[Extracted data entries]
━━━━━━━━━━━━━━━━━━━━

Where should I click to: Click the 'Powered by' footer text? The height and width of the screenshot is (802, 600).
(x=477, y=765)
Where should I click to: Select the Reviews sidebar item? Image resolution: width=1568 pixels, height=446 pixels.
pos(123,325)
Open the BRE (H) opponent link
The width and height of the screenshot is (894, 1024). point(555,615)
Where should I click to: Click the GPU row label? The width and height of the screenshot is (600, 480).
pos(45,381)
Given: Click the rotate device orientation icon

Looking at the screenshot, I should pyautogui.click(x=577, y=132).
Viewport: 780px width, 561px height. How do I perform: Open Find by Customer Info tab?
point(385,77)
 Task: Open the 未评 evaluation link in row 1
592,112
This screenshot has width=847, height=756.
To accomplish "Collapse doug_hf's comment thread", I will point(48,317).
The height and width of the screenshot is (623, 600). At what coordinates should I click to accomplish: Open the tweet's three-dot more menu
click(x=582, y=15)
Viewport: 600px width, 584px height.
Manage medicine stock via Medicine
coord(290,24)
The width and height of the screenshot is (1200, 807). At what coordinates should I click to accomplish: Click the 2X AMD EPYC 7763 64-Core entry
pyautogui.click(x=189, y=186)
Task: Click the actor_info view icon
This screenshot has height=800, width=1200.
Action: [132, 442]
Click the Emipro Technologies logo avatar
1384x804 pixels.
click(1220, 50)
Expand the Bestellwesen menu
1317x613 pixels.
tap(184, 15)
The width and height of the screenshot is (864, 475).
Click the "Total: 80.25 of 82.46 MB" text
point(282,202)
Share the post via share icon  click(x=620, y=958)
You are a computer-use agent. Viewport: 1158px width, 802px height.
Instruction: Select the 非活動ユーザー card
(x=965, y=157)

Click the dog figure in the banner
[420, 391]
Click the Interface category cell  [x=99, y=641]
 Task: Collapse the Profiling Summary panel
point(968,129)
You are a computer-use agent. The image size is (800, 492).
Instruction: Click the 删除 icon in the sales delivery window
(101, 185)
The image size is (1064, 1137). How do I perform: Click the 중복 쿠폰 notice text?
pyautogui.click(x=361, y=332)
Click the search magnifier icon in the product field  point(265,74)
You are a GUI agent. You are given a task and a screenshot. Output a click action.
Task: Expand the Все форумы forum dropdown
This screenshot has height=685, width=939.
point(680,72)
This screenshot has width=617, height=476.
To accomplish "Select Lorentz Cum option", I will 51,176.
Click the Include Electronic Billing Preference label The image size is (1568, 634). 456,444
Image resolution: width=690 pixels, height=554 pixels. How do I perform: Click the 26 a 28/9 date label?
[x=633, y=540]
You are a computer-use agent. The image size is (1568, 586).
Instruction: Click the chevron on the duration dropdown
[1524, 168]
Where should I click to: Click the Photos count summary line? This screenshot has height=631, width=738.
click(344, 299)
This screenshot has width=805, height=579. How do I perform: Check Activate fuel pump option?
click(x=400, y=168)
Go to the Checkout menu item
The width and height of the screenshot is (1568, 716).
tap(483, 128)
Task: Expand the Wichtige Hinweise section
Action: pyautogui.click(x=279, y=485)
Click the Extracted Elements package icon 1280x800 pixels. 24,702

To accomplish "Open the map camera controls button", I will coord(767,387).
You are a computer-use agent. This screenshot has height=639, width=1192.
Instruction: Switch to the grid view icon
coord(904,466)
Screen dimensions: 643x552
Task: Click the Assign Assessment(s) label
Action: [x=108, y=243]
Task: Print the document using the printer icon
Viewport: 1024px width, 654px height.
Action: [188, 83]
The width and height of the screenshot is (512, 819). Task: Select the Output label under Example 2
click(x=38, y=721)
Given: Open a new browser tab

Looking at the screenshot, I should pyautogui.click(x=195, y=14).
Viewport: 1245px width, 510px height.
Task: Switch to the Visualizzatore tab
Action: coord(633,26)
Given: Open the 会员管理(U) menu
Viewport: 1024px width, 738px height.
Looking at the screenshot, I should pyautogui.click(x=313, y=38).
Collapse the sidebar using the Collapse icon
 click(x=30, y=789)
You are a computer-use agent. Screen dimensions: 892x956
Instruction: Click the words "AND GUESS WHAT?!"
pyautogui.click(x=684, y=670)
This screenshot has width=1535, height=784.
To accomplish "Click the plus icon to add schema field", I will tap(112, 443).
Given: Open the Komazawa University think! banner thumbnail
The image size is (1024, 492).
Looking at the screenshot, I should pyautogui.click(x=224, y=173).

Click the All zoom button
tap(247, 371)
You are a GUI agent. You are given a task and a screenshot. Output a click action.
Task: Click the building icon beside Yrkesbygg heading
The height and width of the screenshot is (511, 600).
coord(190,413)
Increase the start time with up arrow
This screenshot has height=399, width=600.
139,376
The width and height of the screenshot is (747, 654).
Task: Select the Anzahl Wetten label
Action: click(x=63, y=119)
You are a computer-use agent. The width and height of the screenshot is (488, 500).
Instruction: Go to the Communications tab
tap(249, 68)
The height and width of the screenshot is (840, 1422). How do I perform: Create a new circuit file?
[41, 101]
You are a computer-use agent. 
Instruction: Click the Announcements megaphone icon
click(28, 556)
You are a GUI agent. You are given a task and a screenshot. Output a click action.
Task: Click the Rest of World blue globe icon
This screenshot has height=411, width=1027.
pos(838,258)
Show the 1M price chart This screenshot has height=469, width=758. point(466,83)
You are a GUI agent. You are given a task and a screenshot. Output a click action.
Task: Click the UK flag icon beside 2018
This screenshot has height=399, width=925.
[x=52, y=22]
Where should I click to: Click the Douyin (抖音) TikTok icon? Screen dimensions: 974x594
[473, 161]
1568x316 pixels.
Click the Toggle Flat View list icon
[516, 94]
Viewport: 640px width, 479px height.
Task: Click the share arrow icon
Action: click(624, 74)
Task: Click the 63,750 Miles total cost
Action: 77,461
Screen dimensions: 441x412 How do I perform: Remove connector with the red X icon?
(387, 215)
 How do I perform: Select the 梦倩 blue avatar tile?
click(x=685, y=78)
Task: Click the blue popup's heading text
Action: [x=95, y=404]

━━━━━━━━━━━━━━━━━━━━

EXERCISE AIM: Looking at the data above, return every line from the one with "This screenshot has width=805, height=579." down to the one with "Given: Open the 会员管理(U) menu", exactly and inclusively.

TASK OUTPUT:
This screenshot has width=805, height=579. How do I perform: Check Activate fuel pump option?
click(x=400, y=168)
Go to the Checkout menu item
The width and height of the screenshot is (1568, 716).
tap(483, 128)
Task: Expand the Wichtige Hinweise section
Action: pyautogui.click(x=279, y=485)
Click the Extracted Elements package icon 1280x800 pixels. 24,702

To accomplish "Open the map camera controls button", I will coord(767,387).
You are a computer-use agent. This screenshot has height=639, width=1192.
Instruction: Switch to the grid view icon
coord(904,466)
Screen dimensions: 643x552
Task: Click the Assign Assessment(s) label
Action: [x=108, y=243]
Task: Print the document using the printer icon
Viewport: 1024px width, 654px height.
Action: [188, 83]
The width and height of the screenshot is (512, 819). Task: Select the Output label under Example 2
click(x=38, y=721)
Given: Open a new browser tab

Looking at the screenshot, I should pyautogui.click(x=195, y=14).
Viewport: 1245px width, 510px height.
Task: Switch to the Visualizzatore tab
Action: coord(633,26)
Given: Open the 会员管理(U) menu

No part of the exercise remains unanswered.